Article:
For the first time in four decades, Khan wants to bring antitrust back to the vigorous pre-Bork era and update it to deal with 21st-century monopolies like those which have sprung up in high tech.
In 2017, while a law student at Yale, Khan wrote the most influential tract on antitrust since Bork’s. In “Amazon’s Antitrust Paradox” Khan argued that, among other things, Bork’s consumer welfare theory ignored the problem of predatory pricing, in which dominant companies like Amazon cut prices below cost in order to drive competitors out of business. Khan argued that Amazon’s size and market power is similar to that of railroads and oil companies a century ago and requires similar antitrust treatment.
Khan has faced strong corporate and Republican opposition, as well as a several-month stretch with a vacant seat on the commission and therefore no working Democratic majority. But she’s already done things that no FTC in the past four decades would have even considered. Rejecting the advice of FTC staff, she had the agency sue to block Meta (formerly Facebook) from acquiring a virtual reality startup on the grounds that the acquisition could eliminate competition in the emerging virtual reality market. This was the first major challenge to a Big Tech merger, and it led to Meta pausing the acquisition. Before that, she blocked a major merger between two semiconductor companies.

Exercise set:
#1 Copy out everything in the article on Khan from "Khan has faced" down to "two semiconductor companies.", renaming "virtual reality" as "VR" each time it appears.
#2 List every industry that the article on Khan mentions.
The lines after this text have nothing to do with the tasks.

Stored data:
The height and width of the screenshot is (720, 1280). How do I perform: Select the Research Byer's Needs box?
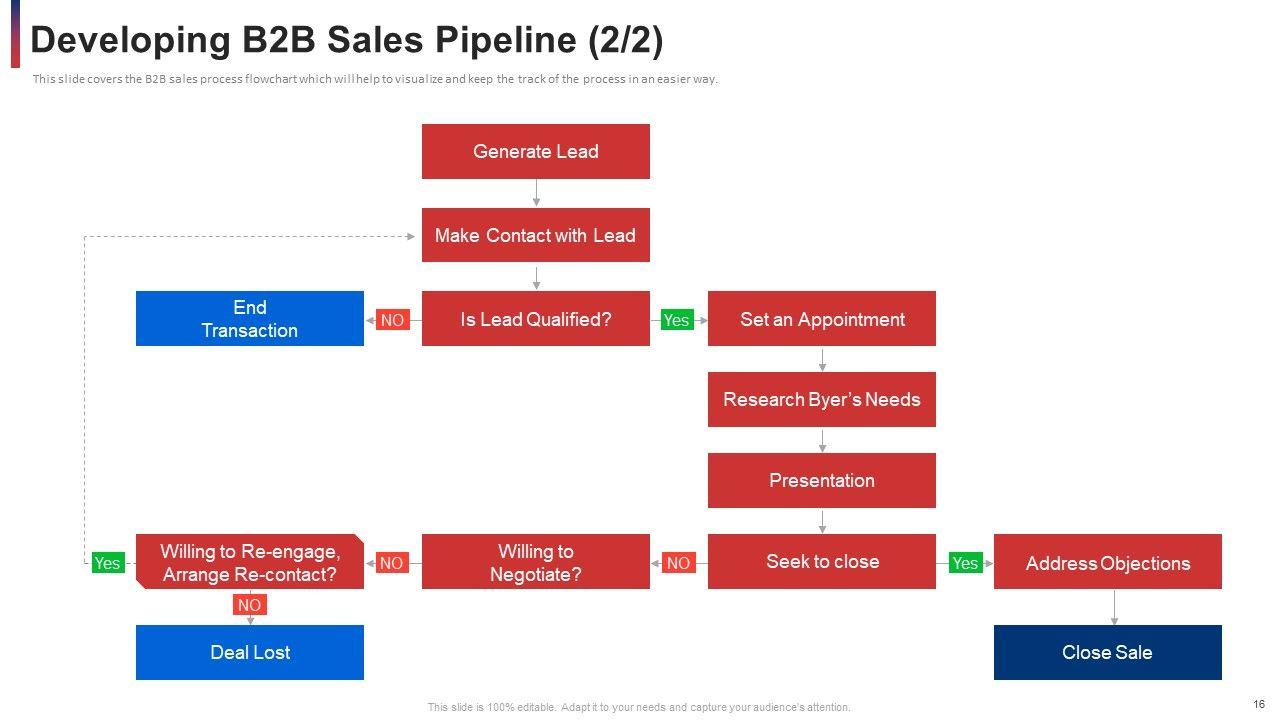click(x=821, y=400)
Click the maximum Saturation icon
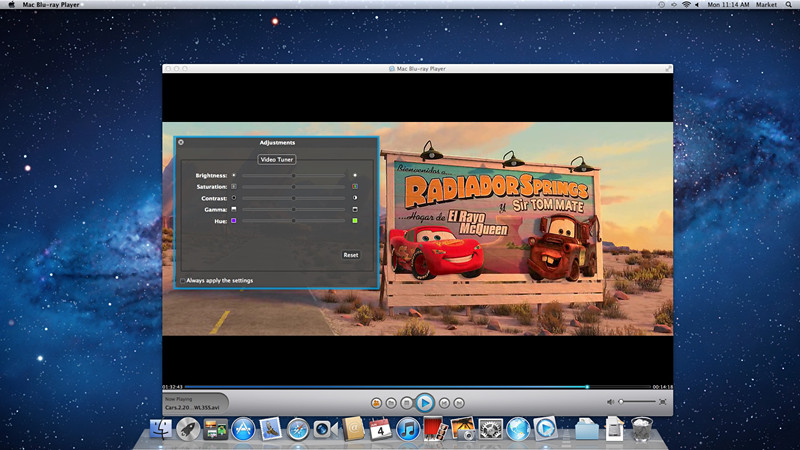Screen dimensions: 800x450 point(354,186)
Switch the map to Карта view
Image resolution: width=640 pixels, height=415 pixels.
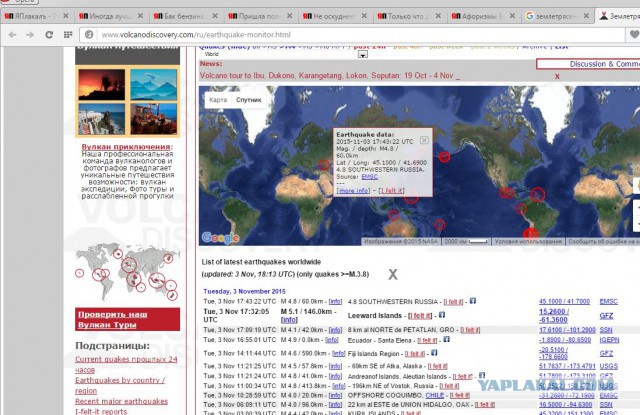click(x=217, y=100)
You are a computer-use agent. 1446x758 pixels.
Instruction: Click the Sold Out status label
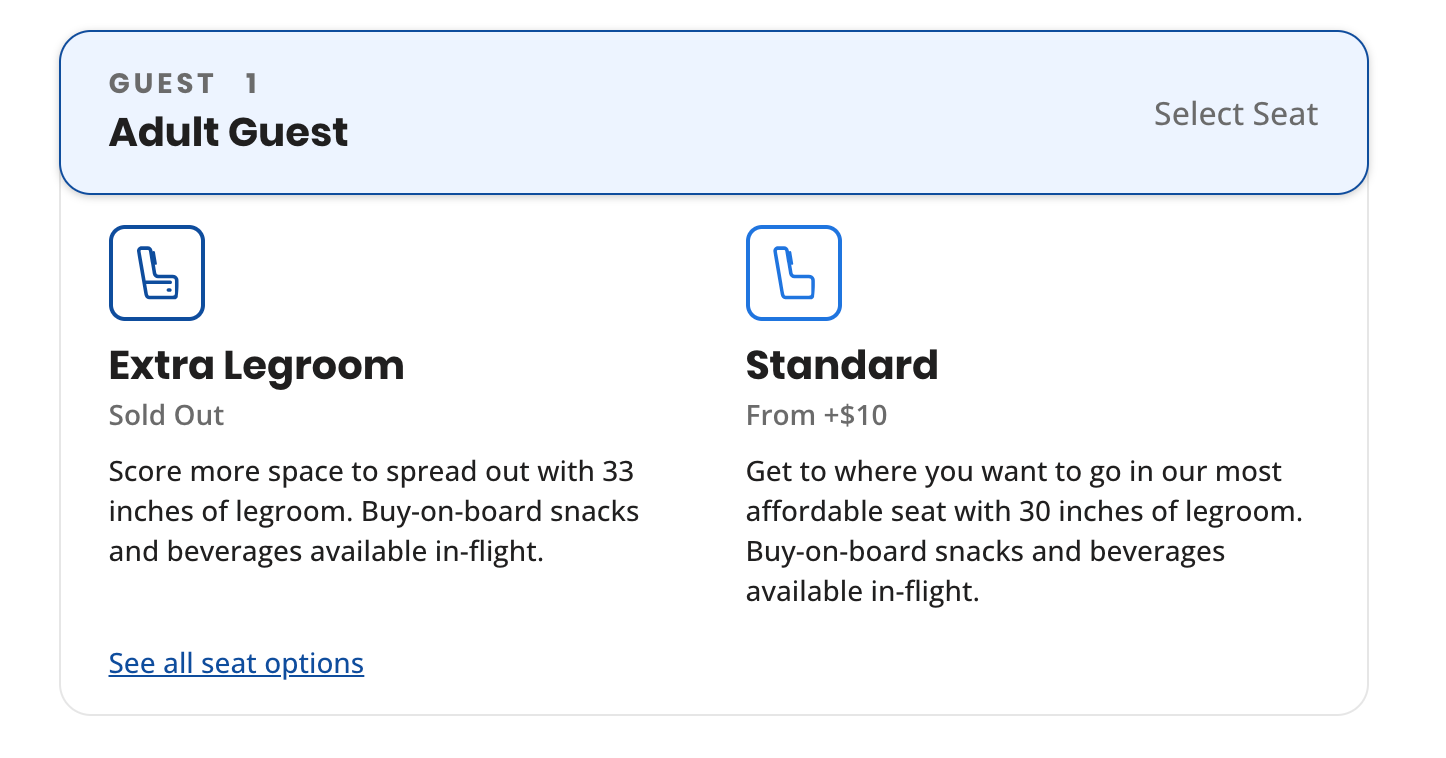click(166, 415)
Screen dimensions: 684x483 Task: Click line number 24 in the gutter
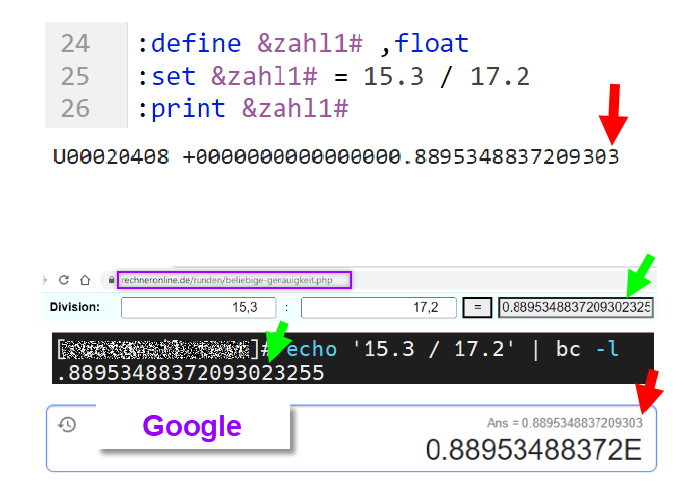(75, 44)
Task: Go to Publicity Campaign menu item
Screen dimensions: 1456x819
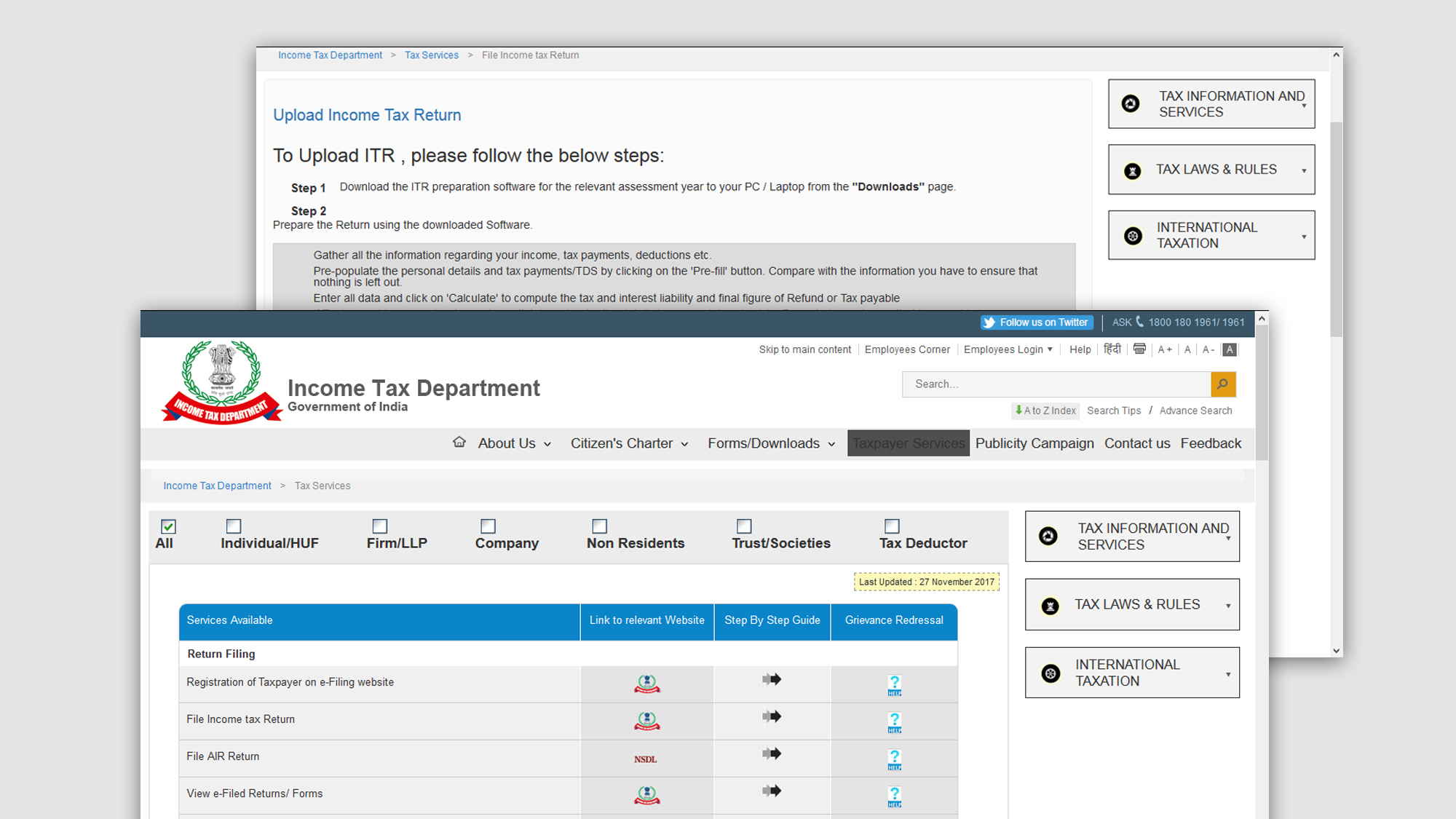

Task-by-task solutions:
#1
Khan has faced strong corporate and Republican opposition, as well as a several-month stretch with a vacant seat on the commission and therefore no working Democratic majority. But she’s already done things that no FTC in the past four decades would have even considered. Rejecting the advice of FTC staff, she had the agency sue to block Meta (formerly Facebook) from acquiring a VR startup on the grounds that the acquisition could eliminate competition in the emerging VR market. This was the first major challenge to a Big Tech merger, and it led to Meta pausing the acquisition. Before that, she blocked a major merger between two semiconductor companies.

#2
- High tech
- Railroads
- Oil
- Virtual reality
- Semiconductors